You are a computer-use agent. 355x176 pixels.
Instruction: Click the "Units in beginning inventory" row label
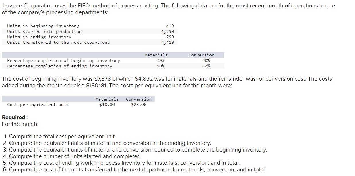point(43,26)
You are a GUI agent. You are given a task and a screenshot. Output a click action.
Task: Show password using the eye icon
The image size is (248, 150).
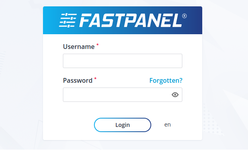coord(175,95)
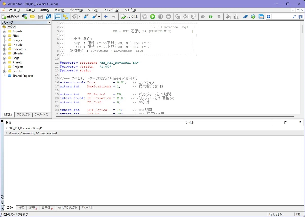Viewport: 305px width, 217px height.
Task: Expand the Experts folder in Navigator
Action: click(x=4, y=31)

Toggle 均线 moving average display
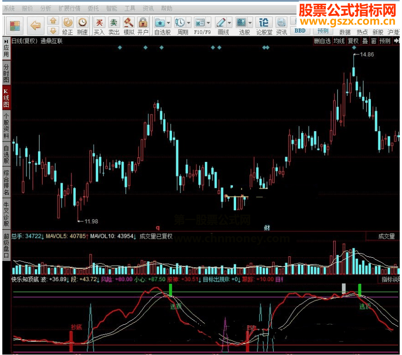tap(339, 41)
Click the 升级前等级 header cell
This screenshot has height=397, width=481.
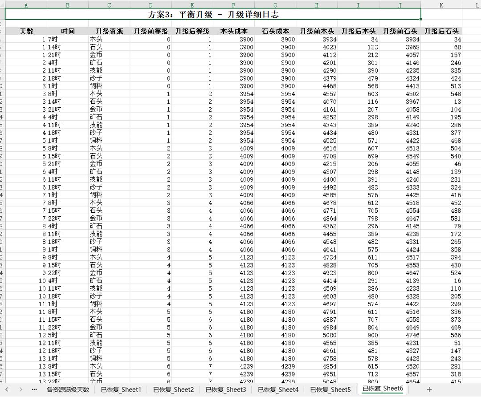click(x=151, y=31)
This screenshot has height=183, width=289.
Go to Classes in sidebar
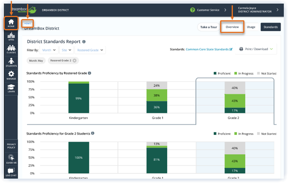pyautogui.click(x=11, y=49)
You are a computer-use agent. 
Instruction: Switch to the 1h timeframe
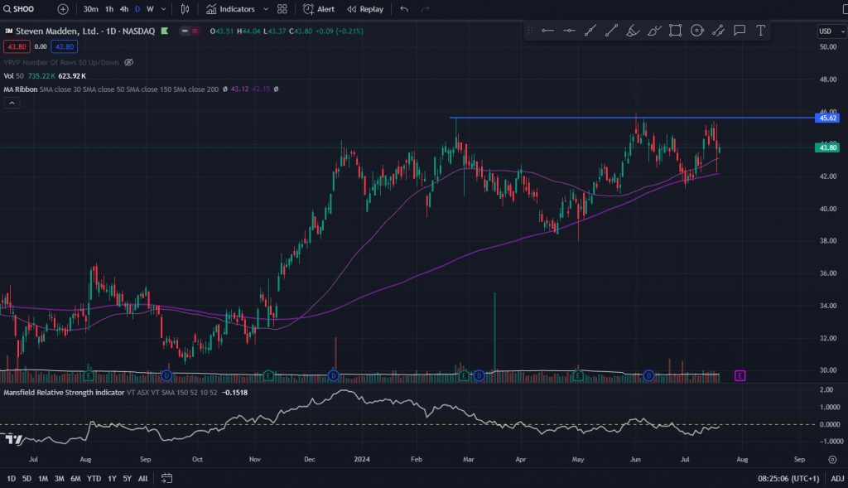point(109,9)
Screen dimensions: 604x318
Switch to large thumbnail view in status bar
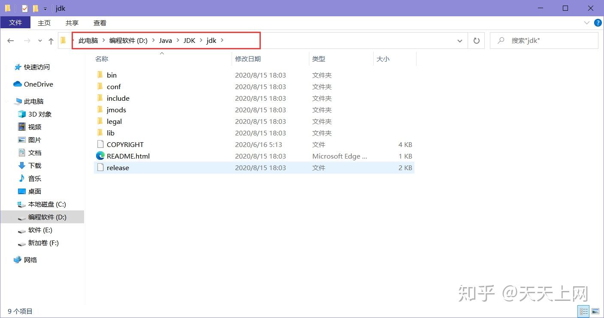point(596,312)
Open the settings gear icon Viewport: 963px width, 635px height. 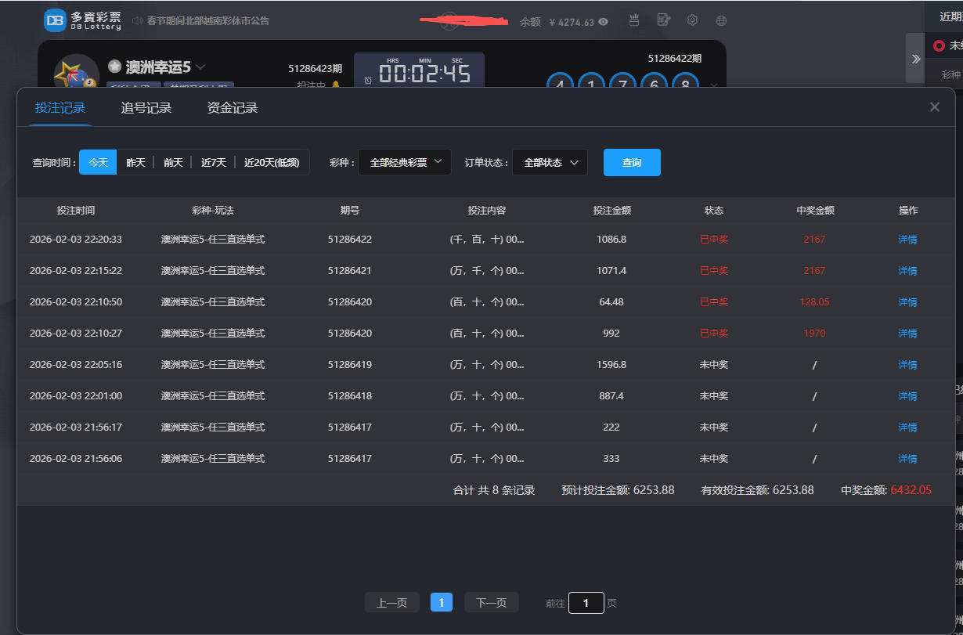point(692,20)

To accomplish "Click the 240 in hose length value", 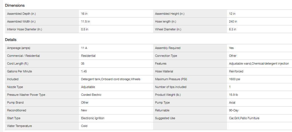I will click(x=233, y=21).
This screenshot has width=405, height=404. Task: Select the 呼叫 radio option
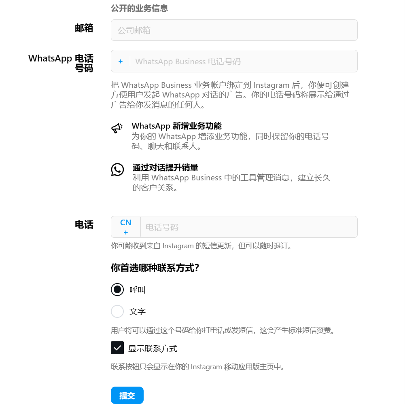pos(117,290)
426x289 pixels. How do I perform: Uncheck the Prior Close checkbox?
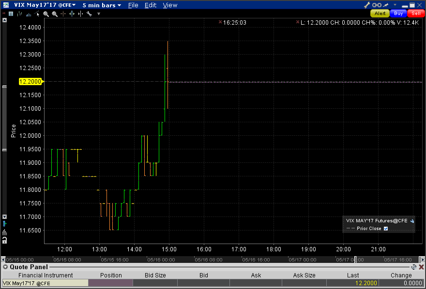[386, 229]
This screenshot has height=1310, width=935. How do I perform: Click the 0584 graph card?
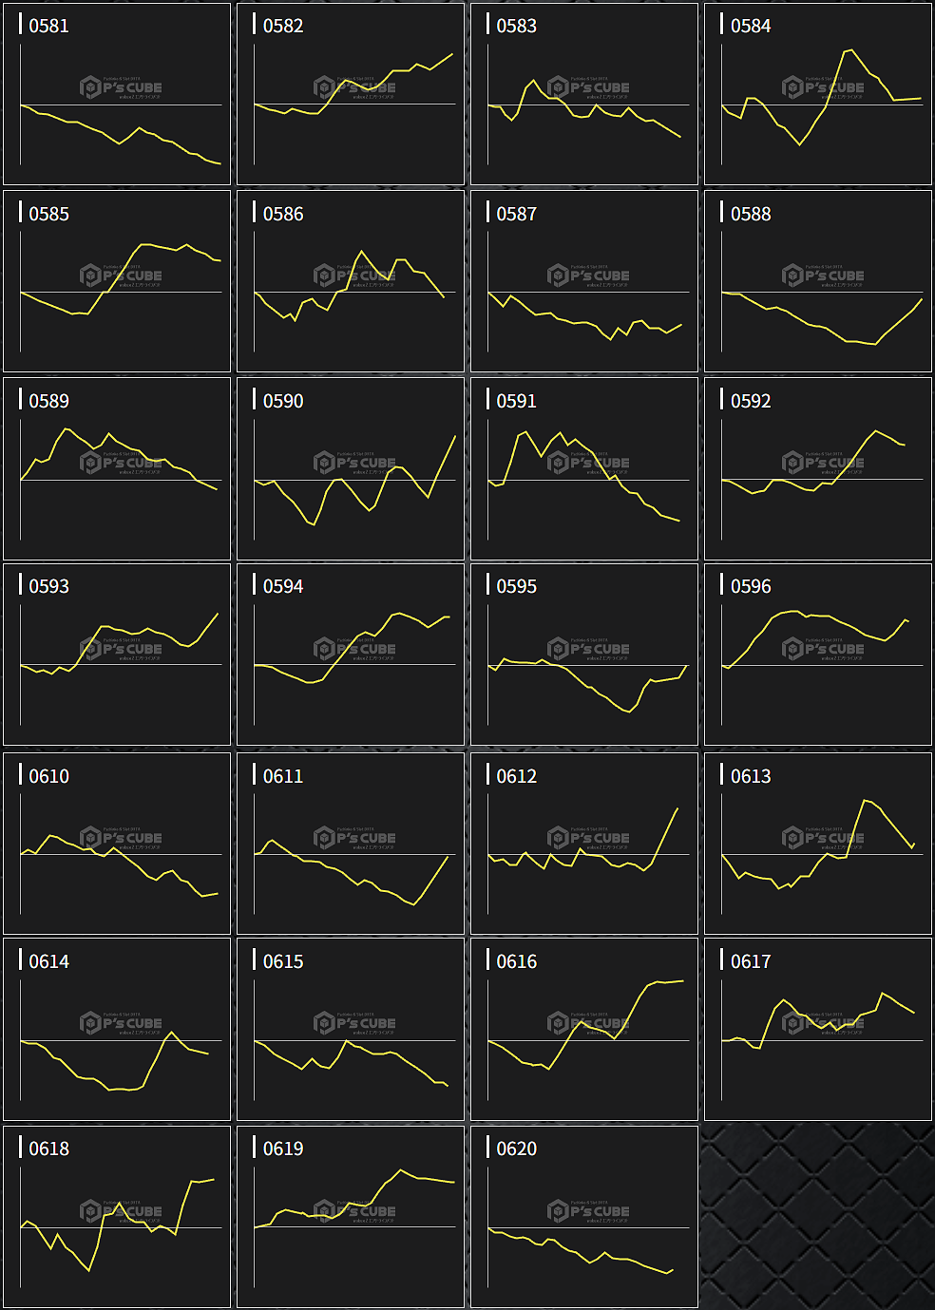click(818, 94)

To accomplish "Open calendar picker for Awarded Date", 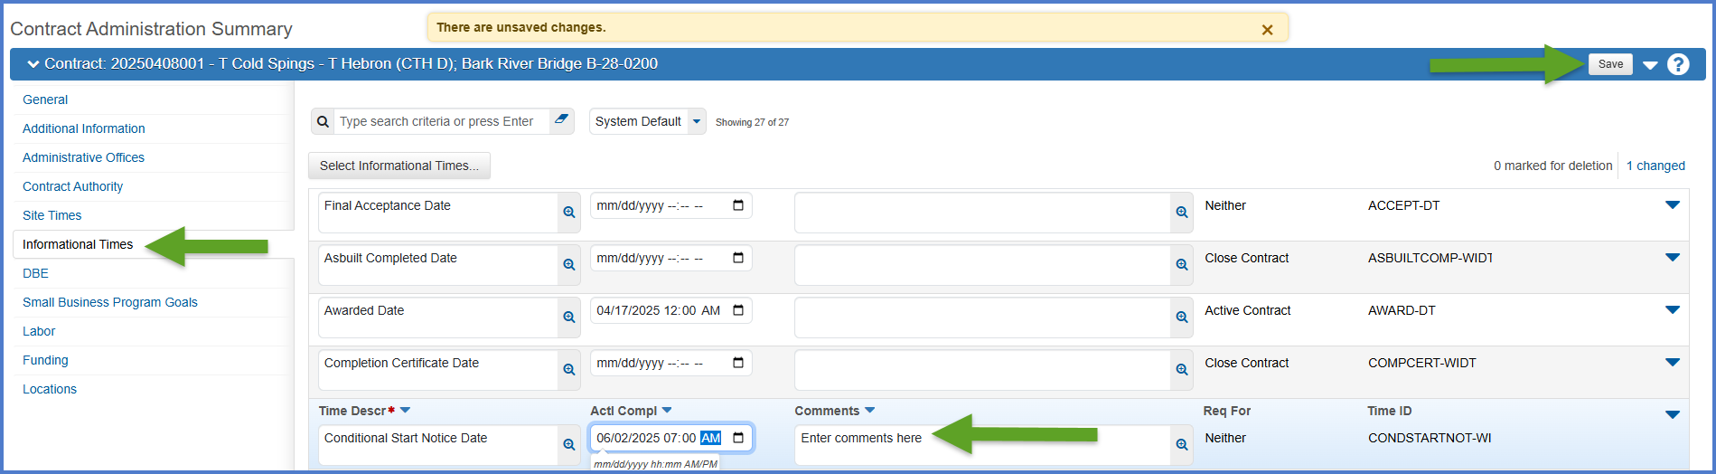I will click(738, 310).
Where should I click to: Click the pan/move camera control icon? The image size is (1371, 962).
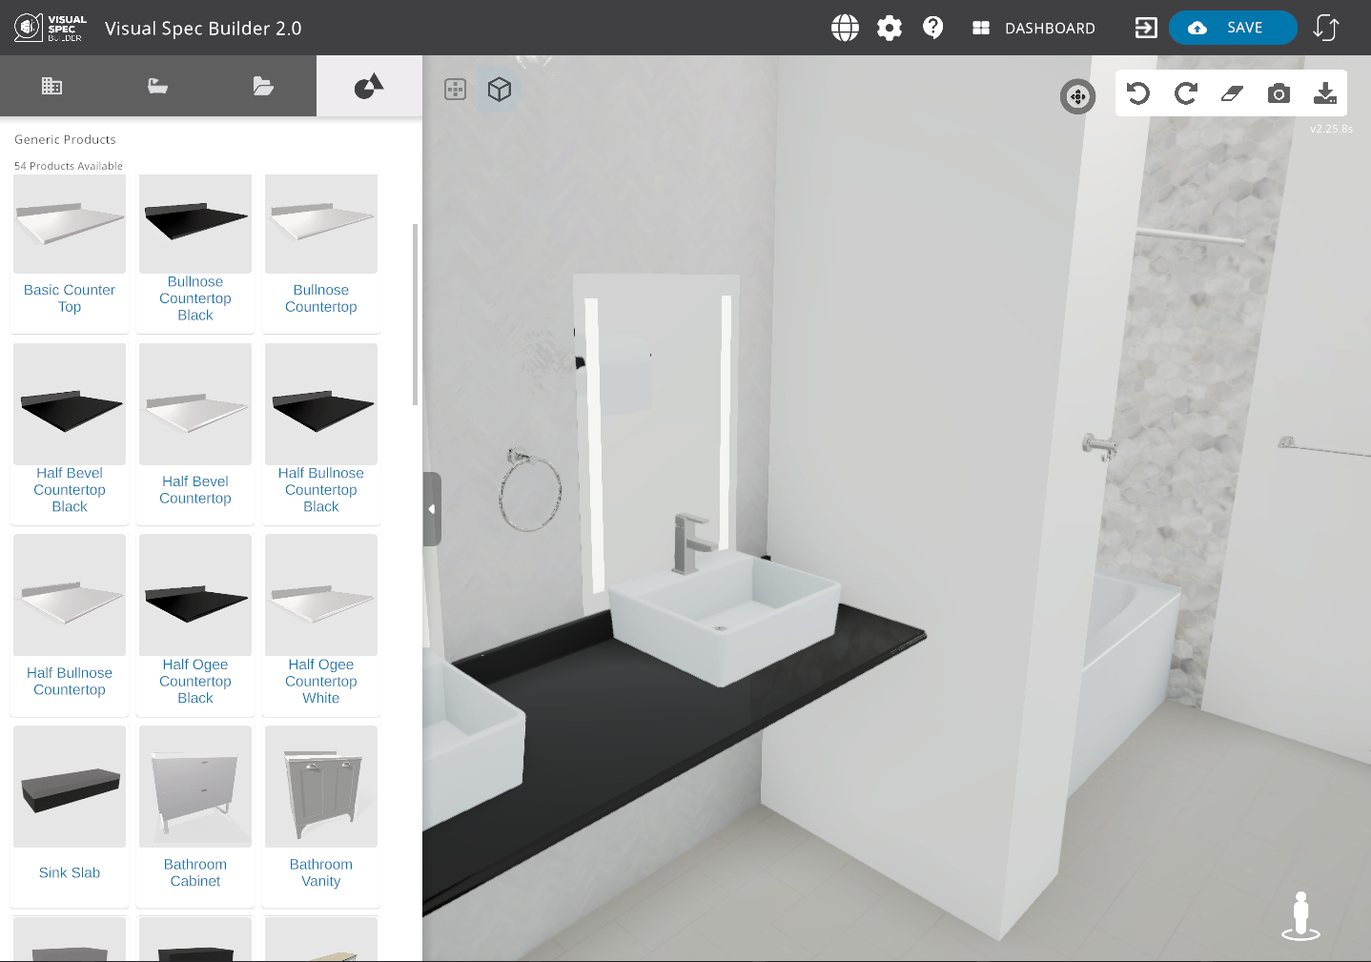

### What to produce
Please work out how many lines of the records contain "agent" and give only that number.

### Written answer
3